Will electric field cause electrons to move in disconnected wire? Imagine a straight piece of wire, not connected to anything. Parallel to one of it's ends is a section of circuit with direct current in it. They're placed in such a way, that only about 1/4 (or less) of disconnected wire is near a powered circuit. Question: will electric field in circuit cause at least some of electrons in disconnected wire to move to other end (upper end on picture)? Will this happen, if circuit is a toroidal solenoid, and end of disconnected wire in inserted in hole in the middle of said toroid?

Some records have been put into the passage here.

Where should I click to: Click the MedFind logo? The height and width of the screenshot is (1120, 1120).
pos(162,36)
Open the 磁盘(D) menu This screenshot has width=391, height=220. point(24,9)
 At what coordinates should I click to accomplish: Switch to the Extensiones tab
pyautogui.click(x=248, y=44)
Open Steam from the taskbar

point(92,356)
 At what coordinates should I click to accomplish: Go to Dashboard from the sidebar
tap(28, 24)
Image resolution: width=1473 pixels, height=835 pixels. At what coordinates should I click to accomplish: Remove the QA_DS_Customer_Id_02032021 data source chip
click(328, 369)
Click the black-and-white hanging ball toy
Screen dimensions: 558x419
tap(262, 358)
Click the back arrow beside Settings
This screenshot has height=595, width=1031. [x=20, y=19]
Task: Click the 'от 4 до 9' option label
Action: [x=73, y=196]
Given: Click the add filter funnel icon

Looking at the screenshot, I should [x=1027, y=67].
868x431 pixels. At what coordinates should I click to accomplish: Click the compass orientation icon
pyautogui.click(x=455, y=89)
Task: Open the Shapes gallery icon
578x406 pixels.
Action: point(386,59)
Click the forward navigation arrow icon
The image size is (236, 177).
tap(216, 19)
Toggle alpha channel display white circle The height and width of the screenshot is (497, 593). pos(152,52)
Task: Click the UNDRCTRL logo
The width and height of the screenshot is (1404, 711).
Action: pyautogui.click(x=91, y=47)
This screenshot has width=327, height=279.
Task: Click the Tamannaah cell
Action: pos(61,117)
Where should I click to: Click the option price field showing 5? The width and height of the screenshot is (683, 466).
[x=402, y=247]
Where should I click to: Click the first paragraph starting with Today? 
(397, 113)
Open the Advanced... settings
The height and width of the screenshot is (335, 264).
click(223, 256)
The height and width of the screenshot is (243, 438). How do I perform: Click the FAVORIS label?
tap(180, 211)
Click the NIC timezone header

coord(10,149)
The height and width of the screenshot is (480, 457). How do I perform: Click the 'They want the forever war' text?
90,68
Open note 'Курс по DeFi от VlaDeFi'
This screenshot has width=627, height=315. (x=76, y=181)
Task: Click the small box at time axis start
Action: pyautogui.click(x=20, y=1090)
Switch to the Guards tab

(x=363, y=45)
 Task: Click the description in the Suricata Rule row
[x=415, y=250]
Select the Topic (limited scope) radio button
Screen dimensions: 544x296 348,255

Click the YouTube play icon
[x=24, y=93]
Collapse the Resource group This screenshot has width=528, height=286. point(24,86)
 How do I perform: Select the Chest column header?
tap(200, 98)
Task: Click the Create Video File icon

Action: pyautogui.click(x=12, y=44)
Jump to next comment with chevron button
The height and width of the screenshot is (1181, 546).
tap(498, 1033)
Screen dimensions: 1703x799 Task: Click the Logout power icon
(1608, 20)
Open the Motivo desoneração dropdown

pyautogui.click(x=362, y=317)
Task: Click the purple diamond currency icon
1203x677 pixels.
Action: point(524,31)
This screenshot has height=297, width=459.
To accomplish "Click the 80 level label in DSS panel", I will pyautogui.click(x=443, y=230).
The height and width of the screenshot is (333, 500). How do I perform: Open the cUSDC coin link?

 A: If you had an electric field, charge separation would build up in the disconnected conductor such that the electric field inside the conductor was zero. This movement of charges would constitute a current that very rapidly decayed to zero.
However, neither of the diagrams you show appear have a changing magnetic field because the current in the blue wire appears to be depicted as constant. Therefore no electric field is induced and no current flows in either orange wire.
A: On your left diagram, assuming the straight wire is close enough to the circuit, the magnetic field on the circuit will induce a current in the straight wire due to Faraday induction but only for a brief moment during a d.c. transient (i.e. switch on or switch off of the circuit). For the d.c. steady state of operation, no current will be induced in straight wire since there is no changing magnetic field on the circuit. For an a.c. circuit your straight wire will behave like a reception radio antenna provided the physical length of your wire is similar to the a.c. signal wavelength $λ$ in your circuit with optimum length values for the straight wire for best reception, $λ/2$ or $λ/4$.
For your right diagram, it is known that a toroidal solenoid has no magnetic field outside. Neither around it nor at its cap. All the magnetic field B in contained inside the toroidal solenoid. Therefore, neither a d.c. transient signal nor an a.c. signal will be induced in the straight wire.
As for the electric field of the circuit, for both of the above described cases it is known that for metal conductors electric field is contained inside the wire (or more close to the surface of the wire for high frequency a.c. signals, skin effect) and no electric field is practically radiated outside the wire. Even in d.c. steady state, the wires remain electrostatically neutral due the homogeneous current charge transfer inside a wire.
CAUTION: Electrostatically neutral, that does not of course mean in anyway that touching a naked high powered wire and you being sufficiently grounded, that you will not be electrocuted!